Source data
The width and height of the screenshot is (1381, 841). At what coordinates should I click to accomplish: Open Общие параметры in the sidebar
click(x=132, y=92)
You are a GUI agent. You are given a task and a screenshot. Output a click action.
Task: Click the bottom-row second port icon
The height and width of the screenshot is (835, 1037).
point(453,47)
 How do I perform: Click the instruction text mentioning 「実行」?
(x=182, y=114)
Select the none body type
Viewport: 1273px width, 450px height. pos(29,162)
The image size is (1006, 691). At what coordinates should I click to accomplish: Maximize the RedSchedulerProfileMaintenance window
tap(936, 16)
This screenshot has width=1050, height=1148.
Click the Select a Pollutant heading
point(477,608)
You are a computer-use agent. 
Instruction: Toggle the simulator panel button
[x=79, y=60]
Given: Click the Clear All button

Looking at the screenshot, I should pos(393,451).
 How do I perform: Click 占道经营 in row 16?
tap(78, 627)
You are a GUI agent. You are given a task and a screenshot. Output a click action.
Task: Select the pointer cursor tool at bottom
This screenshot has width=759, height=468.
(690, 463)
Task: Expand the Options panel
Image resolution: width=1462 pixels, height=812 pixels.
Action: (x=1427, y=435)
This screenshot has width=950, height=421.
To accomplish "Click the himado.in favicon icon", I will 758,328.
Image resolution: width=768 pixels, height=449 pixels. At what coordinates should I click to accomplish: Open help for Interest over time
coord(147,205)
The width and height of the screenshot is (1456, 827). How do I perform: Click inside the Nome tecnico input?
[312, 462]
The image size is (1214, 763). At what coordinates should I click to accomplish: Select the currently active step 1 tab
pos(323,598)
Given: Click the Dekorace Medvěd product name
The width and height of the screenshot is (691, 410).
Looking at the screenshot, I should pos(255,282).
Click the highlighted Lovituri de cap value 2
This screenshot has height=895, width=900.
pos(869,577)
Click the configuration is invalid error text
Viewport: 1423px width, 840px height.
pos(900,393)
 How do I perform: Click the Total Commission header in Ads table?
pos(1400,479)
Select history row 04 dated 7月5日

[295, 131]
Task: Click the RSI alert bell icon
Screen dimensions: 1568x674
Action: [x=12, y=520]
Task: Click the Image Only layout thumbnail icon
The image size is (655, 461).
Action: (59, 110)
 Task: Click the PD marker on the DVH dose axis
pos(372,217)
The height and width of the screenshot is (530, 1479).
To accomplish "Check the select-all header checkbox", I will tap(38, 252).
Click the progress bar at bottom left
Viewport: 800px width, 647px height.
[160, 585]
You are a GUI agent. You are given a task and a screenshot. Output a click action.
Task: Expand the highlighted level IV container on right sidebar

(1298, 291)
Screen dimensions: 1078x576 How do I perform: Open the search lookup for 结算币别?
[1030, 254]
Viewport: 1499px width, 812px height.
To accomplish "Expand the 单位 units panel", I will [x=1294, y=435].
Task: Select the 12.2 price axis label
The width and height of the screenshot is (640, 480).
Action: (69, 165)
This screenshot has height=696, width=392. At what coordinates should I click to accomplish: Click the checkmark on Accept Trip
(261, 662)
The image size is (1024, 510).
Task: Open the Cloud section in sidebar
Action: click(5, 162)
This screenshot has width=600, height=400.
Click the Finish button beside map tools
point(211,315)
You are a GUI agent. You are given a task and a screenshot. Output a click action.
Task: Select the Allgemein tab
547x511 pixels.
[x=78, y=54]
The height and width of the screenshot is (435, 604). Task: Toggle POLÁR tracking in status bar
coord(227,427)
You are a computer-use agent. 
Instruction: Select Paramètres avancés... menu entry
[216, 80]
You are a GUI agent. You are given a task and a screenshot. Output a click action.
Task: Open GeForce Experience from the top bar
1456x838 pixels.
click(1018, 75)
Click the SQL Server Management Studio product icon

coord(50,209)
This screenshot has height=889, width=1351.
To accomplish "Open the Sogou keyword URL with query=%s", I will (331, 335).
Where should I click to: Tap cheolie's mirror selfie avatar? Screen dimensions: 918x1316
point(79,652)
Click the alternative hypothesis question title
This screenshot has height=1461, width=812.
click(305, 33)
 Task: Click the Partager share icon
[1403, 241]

Action item: Check the data for the word "will" and pull out the lines that have it.

Expected answer:
To accomplish "Click the himado.in favicon icon", I will 758,328.
To accomplish "Check the select-all header checkbox", I will tap(38, 252).
To accomplish "Expand the 单位 units panel", I will [x=1294, y=435].
To accomplish "Open the Sogou keyword URL with query=%s", I will (331, 335).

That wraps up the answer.